= Mark Selden =

American academic (born 1938)

Mark Selden (born 1938) is a coordinator of the open-access journal The Asia-Pacific Journal: Japan Focus, a senior research associate in the East Asia Program at Cornell University, and Bartle Professor of History and Sociology at Binghamton University. He graduated from Amherst College with a major in American Studies and completed a Ph.D. at Yale University in modern Chinese history. He was a founding member of the Committee of Concerned Asian Scholars in the 1960s and for more than thirty years served on the board of editors of The Bulletin of Concerned Asian Scholars (later Critical Asian Studies).
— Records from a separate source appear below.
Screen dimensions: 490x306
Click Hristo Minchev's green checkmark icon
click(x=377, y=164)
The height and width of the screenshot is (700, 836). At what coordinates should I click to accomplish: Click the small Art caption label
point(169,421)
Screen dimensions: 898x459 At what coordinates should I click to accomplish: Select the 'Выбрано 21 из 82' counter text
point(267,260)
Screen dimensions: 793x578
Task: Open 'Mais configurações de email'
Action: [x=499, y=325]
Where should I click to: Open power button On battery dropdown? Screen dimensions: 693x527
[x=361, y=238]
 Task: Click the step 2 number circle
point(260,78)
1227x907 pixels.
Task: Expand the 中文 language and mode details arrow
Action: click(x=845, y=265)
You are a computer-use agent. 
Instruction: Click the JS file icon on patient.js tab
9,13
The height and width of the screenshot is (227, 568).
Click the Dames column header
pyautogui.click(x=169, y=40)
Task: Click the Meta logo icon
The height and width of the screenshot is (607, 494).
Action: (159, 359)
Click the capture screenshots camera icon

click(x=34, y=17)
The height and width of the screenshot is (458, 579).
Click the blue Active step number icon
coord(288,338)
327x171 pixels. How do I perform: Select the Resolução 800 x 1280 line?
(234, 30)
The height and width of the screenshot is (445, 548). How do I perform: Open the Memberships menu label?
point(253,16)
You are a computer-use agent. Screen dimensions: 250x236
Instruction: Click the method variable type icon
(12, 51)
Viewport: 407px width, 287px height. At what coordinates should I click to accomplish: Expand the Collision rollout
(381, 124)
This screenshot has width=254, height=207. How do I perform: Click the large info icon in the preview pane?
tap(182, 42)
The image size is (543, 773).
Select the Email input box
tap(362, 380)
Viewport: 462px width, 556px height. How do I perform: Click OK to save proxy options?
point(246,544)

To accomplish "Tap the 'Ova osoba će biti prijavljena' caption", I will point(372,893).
He is also the editor of book series at Rowman & Littlefield, Routledge, and M.E. Sharpe publishers.

==Bibliography==
A specialist on the modern and contemporary geopolitics, political economy and history of China, Japan and the Asia Pacific, his work has addressed themes of war and revolution, inequality, development, regional and world social change, and historical memory.

Selden's works include:

- A Chinese Rebel Beyond the Great Wall: The Cultural Revolution and Ethnic Pogrom in Inner Mongolia, co-authored with TJ Cheng and Uradyn E. Bulag. 2023.
- Dying for an iPhone: Apple, Foxconn and the Lives of China's Workers, co-authored with Jenny Chan and Pun Ngai. 2020.
- Chinese Society: Change, Conflict and Resistance co-edited with Elizabeth J. Perry, 2009 (3rd edition).
- China, East Asia and the Global Economy co-authored with Takeshi Hamashita and Linda Grove, 2008.
- Revolution, Resistance and Reform in Village China co-authored with Edward Friedman and Paul Pickowicz, 2007.
- War and State Terrorism: The United States, Japan, and the Asia-Pacific in the Long Twentieth Century co-authored with Alvin Y. So, 2003.
- The Resurgence of East Asia: 500, 150 and 50 Year Perspectives] co-edited with Giovanni Arrighi and Takeshi Hamashita, 2003.
- Censoring History: Citizenship and Memory in Japan, China and the United States co-edited with Laura Hein, 2000. ISBN 978-0-7656-0447-7
- The Atomic Bomb: Voices From Hiroshima and Nagasaki Co-edited with Kyoko Selden and Robert J. Lifton, 1997.
- China in Revolution: The Yenan Way Revisited, 1995 (2nd edition), ISBN 978-1-56324-555-8
- Chinese Village: Socialist State co-authored with Edward Friedman and Paul Pickowicz, 1993. ISBN 978-0-300-05428-6. Winner of the Joseph Levenson Book Prize for 1993.
- The Yenan Way in Revolutionary China, 1971.

==Personal life==
Mark Selden was married to Japanese-born scholar and translator Kyoko Iriye Selden (1936–2013) until her death. They had three children.